GIVEN TASK: Update the stretch of the listing from the line containing "Task: Click the 'Axure" through the line containing "Action: pos(729,32)" by swapping "horizontal" for "vertical", keeping everything else the same.

Pointing records for text and elements:

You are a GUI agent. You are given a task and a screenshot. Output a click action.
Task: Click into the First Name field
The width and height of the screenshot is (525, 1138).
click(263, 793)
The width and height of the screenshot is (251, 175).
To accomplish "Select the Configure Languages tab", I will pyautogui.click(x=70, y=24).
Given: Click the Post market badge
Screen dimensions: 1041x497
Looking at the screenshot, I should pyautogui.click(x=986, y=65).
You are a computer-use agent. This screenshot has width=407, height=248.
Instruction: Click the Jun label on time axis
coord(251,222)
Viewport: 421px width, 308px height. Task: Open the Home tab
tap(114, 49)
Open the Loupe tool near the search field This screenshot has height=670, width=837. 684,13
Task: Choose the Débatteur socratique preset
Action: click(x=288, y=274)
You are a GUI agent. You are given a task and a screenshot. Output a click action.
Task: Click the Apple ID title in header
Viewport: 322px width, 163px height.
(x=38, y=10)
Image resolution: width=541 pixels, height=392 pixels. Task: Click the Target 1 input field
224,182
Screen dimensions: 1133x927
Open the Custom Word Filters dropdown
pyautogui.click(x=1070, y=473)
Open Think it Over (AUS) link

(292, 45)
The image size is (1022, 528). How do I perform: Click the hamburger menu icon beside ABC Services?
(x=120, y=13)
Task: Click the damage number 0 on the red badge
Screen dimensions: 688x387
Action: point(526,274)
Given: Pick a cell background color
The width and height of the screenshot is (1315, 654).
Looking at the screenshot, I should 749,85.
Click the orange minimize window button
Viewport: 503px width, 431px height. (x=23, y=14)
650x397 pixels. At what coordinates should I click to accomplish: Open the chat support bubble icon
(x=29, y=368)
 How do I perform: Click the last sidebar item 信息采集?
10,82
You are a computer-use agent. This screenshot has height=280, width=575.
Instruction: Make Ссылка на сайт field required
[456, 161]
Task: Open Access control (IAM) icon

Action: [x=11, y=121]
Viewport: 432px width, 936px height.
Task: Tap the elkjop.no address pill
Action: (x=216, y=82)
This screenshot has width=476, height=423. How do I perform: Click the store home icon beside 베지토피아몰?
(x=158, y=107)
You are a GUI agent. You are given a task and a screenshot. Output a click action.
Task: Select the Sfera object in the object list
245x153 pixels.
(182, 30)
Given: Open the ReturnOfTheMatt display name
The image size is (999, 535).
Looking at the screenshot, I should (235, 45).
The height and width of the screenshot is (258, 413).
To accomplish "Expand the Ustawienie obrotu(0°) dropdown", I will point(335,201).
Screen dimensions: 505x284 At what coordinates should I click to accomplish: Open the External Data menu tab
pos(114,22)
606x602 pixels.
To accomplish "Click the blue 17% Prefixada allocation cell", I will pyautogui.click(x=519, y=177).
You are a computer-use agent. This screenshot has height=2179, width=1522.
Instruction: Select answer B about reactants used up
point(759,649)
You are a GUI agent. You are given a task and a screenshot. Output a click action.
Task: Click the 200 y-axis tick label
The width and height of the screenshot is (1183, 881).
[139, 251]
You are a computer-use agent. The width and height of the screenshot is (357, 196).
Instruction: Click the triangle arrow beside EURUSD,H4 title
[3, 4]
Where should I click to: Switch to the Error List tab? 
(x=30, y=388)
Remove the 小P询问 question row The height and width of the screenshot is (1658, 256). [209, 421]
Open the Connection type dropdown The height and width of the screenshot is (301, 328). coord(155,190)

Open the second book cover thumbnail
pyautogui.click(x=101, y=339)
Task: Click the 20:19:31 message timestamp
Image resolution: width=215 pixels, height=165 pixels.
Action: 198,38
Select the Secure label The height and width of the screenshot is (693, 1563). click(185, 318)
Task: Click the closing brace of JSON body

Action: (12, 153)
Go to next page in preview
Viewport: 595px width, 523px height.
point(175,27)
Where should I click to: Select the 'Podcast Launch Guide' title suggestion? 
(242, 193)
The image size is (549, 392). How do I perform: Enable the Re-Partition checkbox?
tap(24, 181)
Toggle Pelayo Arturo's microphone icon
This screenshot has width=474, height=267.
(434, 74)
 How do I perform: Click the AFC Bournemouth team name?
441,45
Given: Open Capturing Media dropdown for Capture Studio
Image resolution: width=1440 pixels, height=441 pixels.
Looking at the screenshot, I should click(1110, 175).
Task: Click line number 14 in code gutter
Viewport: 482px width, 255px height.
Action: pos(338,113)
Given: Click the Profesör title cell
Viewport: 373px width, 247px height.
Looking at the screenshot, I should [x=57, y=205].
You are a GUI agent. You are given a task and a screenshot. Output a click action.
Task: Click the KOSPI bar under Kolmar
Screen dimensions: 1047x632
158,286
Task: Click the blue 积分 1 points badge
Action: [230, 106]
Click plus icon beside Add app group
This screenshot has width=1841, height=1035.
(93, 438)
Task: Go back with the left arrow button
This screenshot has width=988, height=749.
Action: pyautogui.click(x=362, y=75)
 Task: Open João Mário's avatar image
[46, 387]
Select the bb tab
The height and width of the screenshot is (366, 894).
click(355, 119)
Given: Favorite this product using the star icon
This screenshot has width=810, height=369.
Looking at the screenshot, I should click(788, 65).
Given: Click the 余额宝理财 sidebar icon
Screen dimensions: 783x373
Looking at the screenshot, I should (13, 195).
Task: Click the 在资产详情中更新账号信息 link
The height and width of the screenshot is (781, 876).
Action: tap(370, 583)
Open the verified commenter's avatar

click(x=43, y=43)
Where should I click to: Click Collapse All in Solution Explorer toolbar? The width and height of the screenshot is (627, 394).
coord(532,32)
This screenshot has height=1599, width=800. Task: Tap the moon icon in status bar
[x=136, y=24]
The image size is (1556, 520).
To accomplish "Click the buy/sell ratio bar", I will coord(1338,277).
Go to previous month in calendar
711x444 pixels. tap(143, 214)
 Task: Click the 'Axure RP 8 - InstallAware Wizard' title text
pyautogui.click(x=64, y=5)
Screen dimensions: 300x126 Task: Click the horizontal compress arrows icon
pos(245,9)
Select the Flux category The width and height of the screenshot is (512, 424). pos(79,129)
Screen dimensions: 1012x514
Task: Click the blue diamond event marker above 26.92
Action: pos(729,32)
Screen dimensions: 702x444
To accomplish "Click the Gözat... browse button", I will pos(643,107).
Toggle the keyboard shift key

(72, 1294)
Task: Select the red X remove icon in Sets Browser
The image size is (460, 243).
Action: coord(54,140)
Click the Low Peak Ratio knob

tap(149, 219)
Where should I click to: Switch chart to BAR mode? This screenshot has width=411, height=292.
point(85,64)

ANSWER TO THIS TASK:
 Task: Click the 'Axure RP 8 - InstallAware Wizard' title text
pyautogui.click(x=64, y=5)
Screen dimensions: 300x126 Task: Click the vertical compress arrows icon
pos(245,9)
Select the Flux category The width and height of the screenshot is (512, 424). pos(79,129)
Screen dimensions: 1012x514
Task: Click the blue diamond event marker above 26.92
Action: pos(729,32)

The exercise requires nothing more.